The Mudcat Café TM
Thread #115883   Message #2616925
Posted By: Amos
23-Apr-09 - 09:30 AM
Thread Name: BS: Popular Views: the Obama Administration
Subject: RE: Popular Views: the Obama Administration
"...The right balance between retribution and reconciliation is always hard to find in the aftermath of national trauma. Ask the Bosnians or South Africans about the trade-offs between justice and recovery. When wars are ongoing, it is wise to err on the side of caution. There's work to do. Obama's right: America should look ahead, not back.

A Truth Commission could address the broad collapse of accountability that opened the way for an imperial presidency and the use of cruel and inhuman treatment, while avoiding a facile search for scapegoats that would allow too many to disregard their own small measure of responsibility.

That, of course, is Obama's favorite word: responsibility. I think it demands some acknowledgment that, "There but for the grace of God go I."

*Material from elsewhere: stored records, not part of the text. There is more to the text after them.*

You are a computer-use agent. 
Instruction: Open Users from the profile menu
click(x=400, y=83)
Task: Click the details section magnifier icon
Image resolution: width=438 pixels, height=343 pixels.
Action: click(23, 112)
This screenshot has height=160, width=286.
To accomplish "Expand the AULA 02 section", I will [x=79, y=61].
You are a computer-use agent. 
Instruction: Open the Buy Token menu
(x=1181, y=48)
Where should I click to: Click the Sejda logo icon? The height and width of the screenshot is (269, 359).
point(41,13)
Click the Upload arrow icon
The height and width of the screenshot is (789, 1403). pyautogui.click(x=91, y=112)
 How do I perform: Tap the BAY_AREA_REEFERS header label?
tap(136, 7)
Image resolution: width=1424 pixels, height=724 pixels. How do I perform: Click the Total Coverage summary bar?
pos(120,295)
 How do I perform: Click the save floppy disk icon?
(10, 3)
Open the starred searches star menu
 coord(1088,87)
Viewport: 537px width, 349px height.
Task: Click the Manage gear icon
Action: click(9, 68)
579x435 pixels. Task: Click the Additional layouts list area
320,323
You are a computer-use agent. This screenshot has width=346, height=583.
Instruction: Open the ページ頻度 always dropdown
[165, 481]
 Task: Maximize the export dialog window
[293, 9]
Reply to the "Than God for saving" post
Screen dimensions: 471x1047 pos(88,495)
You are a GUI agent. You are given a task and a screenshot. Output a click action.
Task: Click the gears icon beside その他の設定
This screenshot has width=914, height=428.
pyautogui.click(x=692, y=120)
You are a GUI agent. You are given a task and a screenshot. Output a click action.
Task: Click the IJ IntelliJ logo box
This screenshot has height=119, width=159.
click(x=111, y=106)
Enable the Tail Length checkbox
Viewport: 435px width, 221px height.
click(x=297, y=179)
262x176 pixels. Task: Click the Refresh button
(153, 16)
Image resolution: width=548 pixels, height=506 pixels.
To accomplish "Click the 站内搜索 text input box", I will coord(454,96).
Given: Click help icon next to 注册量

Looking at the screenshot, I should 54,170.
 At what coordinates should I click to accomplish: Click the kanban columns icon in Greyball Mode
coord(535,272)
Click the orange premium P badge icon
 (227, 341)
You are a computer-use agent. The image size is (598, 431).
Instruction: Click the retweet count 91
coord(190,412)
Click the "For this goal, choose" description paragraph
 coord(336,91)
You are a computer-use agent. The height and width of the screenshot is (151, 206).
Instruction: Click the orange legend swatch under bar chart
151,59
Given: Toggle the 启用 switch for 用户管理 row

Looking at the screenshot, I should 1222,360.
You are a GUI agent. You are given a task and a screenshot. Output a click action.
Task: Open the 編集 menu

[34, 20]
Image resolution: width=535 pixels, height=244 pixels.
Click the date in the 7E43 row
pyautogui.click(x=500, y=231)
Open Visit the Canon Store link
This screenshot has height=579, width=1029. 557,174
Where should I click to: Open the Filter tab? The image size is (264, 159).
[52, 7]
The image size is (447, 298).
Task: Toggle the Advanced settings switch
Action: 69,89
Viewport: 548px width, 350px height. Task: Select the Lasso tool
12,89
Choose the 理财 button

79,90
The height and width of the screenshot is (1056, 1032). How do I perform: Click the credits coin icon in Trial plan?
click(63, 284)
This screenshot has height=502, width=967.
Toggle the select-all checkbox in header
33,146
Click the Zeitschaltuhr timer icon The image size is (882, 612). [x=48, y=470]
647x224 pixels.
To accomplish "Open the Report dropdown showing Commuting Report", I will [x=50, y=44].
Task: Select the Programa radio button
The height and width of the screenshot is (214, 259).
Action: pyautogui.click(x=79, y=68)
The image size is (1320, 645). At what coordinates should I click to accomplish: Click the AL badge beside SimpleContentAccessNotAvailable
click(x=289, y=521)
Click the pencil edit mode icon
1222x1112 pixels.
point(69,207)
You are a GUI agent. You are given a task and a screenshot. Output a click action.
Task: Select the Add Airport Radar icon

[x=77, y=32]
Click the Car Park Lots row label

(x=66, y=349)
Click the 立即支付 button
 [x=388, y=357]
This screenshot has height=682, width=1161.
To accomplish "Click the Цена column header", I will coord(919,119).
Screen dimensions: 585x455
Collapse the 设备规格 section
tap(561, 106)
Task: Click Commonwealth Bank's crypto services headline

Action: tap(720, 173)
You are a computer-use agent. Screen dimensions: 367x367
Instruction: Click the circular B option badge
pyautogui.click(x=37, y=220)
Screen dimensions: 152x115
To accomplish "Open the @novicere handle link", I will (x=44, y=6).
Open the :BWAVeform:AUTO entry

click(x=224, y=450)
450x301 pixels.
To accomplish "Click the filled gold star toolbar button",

With Obama, words have begun to have meaning again. Declarative sentences are back. I couldn't take my eyes off that photo of Obama shaking hands with President Chávez of Venezuela; it cut through so much epic posturing. But his use of language has been more liberating even than such images.

Two sentences uttered recently by the president in Turkey are an example: "The United States has been enriched by Muslim Americans. Many other Americans have Muslims in their family, or have lived in a Muslim-majority country — I know, because I am one of them."

It was one of those moments when you realize just how scary Obama must be to America's jihadist enemies. Knowing Islam across the dinner table, he has no fear of it. His predecessor, in Facebook terms, went on a spree of de-friending that made terrorist recruitment easier. Now the tables have been turned.

The U.S. has emerged from eight years of dyslexia. It has now revealed how dangerously words were manipulated and is learning again to speak a language the world can understand. America's narrative is inclusive once more, as it must be by the country's very nature. The power of language to reconcile is as great as its power to kill.

At his first press conference in February, Obama said: "The strongest democracies flourish from frequent and lively debate, but they endure when people of every background and belief find a way to set aside smaller differences in service of a greater purpose."

That's a sentence you don't have to read twice. The differences today are not small — they concern the rule of law and torture — but the spirit of Obama's words still provides a useful moral compass for this moment of American self-questioning and anguish."